Work through the data line by line, gathering every line that has the word "will".

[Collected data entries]
****************
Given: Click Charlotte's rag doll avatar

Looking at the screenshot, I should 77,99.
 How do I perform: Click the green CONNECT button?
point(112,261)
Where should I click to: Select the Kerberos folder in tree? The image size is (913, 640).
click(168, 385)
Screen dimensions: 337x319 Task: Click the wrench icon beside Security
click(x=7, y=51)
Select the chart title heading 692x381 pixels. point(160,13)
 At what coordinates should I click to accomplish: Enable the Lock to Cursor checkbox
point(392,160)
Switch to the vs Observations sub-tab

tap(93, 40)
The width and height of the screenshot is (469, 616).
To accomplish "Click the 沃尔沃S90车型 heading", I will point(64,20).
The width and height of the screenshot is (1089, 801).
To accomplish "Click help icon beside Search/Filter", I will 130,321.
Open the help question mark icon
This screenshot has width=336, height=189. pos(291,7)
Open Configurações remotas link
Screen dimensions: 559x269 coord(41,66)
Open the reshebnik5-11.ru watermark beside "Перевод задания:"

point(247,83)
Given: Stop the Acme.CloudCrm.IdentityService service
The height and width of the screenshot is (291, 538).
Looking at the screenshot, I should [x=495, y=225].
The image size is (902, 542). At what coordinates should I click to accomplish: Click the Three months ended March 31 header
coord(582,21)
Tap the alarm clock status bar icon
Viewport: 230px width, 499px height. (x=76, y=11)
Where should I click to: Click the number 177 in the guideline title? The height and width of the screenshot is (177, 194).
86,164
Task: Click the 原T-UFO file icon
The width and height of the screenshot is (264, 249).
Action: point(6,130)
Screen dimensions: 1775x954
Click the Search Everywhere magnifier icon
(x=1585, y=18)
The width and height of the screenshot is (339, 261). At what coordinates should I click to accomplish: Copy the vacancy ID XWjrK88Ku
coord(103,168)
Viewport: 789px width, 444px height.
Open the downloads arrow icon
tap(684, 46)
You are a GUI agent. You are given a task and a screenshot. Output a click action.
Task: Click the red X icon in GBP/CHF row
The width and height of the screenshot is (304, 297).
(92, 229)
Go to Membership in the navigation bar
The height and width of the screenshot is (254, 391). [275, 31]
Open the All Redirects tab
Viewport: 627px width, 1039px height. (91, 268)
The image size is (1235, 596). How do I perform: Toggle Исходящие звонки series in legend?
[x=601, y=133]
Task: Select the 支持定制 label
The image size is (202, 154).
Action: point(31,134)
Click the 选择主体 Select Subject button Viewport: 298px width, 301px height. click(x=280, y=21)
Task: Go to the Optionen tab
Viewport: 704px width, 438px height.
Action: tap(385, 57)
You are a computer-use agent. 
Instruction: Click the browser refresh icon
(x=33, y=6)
****************
*Problem solution:*
To accomplish "Click the 沃尔沃S90车型 heading", I will point(64,20).
To accomplish "Click help icon beside Search/Filter", I will 130,321.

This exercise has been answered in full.